### Work to do
Find every line in the material that contains the string "screenshot", and copy each of those lines. Matches must have the same capitalization.

Entries for locating text and elements
= = = =
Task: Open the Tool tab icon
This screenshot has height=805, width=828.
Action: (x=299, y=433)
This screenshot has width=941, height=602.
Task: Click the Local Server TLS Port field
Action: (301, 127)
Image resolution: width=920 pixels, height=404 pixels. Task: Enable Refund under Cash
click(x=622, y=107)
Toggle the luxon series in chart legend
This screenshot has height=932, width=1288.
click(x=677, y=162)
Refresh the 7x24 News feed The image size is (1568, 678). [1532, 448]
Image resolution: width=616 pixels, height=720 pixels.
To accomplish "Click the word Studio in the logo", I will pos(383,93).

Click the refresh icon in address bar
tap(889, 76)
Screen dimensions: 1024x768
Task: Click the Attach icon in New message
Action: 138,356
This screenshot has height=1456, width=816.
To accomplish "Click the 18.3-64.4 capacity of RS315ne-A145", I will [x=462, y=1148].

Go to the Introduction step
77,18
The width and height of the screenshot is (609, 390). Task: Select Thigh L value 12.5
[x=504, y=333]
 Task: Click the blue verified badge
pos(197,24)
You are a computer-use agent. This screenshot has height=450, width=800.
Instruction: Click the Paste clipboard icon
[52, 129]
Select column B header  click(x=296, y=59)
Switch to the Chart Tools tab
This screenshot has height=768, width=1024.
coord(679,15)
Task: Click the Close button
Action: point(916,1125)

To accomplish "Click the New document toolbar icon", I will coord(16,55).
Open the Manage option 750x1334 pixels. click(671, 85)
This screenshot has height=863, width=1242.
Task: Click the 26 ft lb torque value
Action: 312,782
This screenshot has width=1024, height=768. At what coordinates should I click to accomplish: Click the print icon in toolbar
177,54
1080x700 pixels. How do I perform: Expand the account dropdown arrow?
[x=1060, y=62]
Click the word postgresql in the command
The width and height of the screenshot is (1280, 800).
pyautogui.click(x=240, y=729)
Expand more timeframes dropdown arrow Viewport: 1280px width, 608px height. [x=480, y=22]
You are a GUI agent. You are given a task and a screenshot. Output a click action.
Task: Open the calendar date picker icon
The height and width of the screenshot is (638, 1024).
= = = =
### Result
This screenshot has height=805, width=828.
This screenshot has width=941, height=602.
This screenshot has height=932, width=1288.
This screenshot has height=1456, width=816.
The width and height of the screenshot is (609, 390). Task: Select Thigh L value 12.5
You are a computer-use agent. This screenshot has height=450, width=800.
This screenshot has height=768, width=1024.
This screenshot has height=863, width=1242.
This screenshot has width=1024, height=768. At what coordinates should I click to accomplish: Click the print icon in toolbar
The width and height of the screenshot is (1280, 800).
You are a GUI agent. You are given a task and a screenshot. Output a click action.
The height and width of the screenshot is (638, 1024).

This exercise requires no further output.